The application of the cyclic loading on the fiber structure will lead to the reorientation of the fibers in the structure since they tend to get the position of the minimum energy level. Cyclic loading causes straightening of the crimped structure elements, hence the friction properties prevent the fibers to retain to their initial location after removing of the load, redistribution of the stress of the different elements of the structure, increase non-recovery elongation of the structure. At high values of a number of cyclic loading, failure of the structure due to loss of its integrity can occur [40,41]. In the case of fibrous structures of high packing density and tightness, the fibers are firmly fixed in position and the cyclic stress applied on the yarns will cause fatigue to the fibers after a very high number of cycles. Straightening and relocation of the fiber increase the yarn length [7]. In the case of fabrics, when the value of the maximum stress σ_max is less than that at bursting stress, the effect of the cyclic loading will lead to the movement of the yarns under low strain, and therefore may achieve the reorientation of the fibers in the yarn and increase the yarn stiffness. The cyclic loading has a very destructive effect on a fabric only when a fabric is subjected to cyclic stress higher than the bursting stress that depends on the fabric type, design, and specifications. Otherwise, fabric bagging will attend [41]. The value of residual bagging depends on the yarn material, fabric design, as well as the yarn to yarn friction properties.

For basic investigation of the plunger motion, a unidimensional model is considered. When the fabric is pressed axially by a spherical plunger, the yarns will be constrained under radial force to the surface of the sphere.

For basic investigation of the plunger motion, the forces applied on the yarn, Figure 5, under the pressing of the plunger will be: Pressure force F_p, Packing force P_p at the tangent plane to the yarn body, Friction force F_f at the surface of the contact between yarn and sphere, Friction force F_c between the warp and weft yarn at the point of intersections, Bending moment M_b due to yarn stiffness, Tension force T_i [25].

Figure 5.

Forces acting on the weft and warp yarns element under pressure of the spherical plunger.

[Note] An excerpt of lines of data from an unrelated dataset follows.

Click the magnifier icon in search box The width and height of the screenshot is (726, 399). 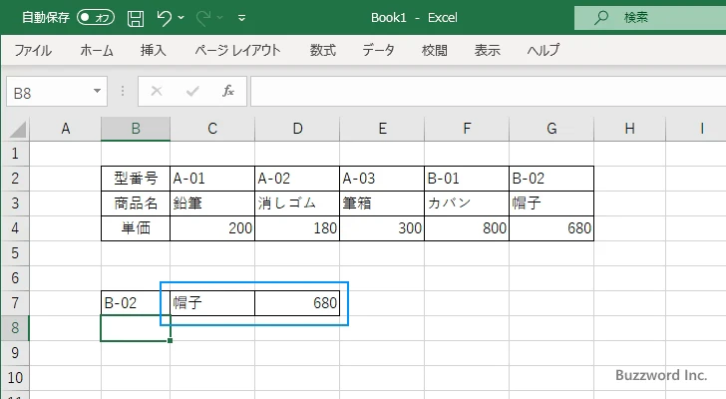tap(600, 17)
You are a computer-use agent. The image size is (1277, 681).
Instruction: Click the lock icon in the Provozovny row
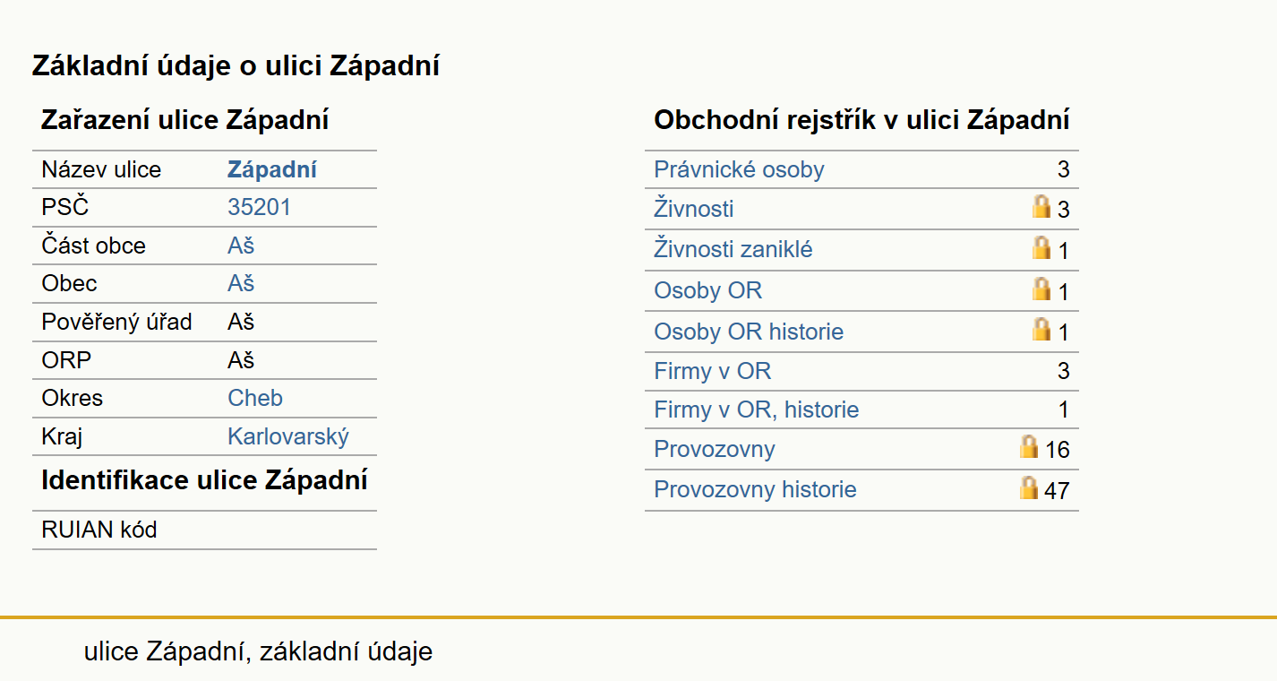[x=1029, y=446]
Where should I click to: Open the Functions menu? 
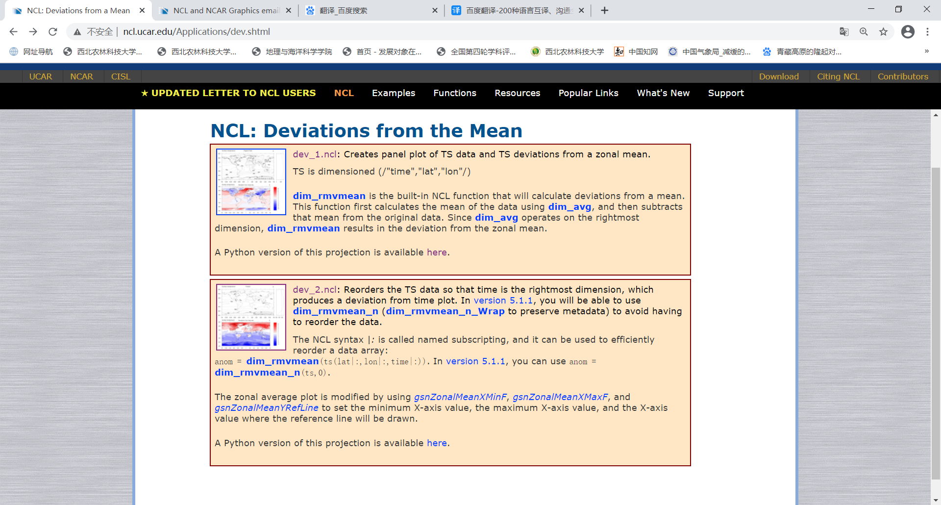tap(454, 93)
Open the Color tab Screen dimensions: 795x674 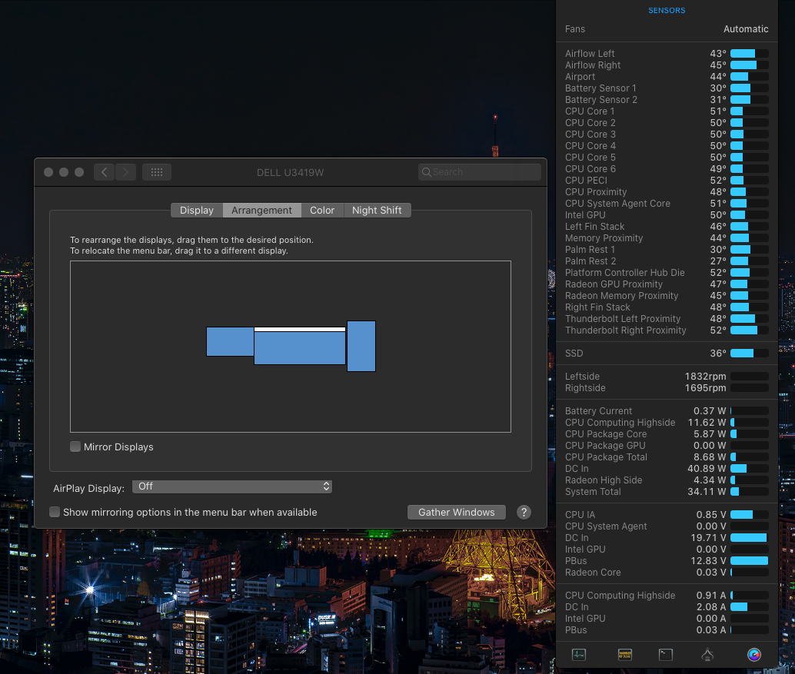point(322,211)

In the case of flexible weft and warp yarns and low value of friction between the yarns and sphere surface of the plunger, the main force acting on the yarns will be the sum of the force required to strain the yarns in the final form and the friction force between the two sets of the yarns at the point of the intersection. The warp yarn has a tendency to pull off the weft yarn at the point of the interlacement along its length as illustrated in Figure 6(a). Accordingly, the pulling force is determined by the yarn-to-yarn friction over and under the crossing areas in the fabric structure [42,43]. Subsequently, the value of the friction force between the warp and weft yarns depends on the magnitude of the forces on both sets of the yarns and is influenced by the value of tension force acting on the yarns. Therefore, the warp tension at the point of the interlacement with weft yarn will cause the weft yarn to bend and take an elliptical form as shown in Figure 6(b).

Figure 6.

(a, b) Friction on the weft and warp yarns during forming.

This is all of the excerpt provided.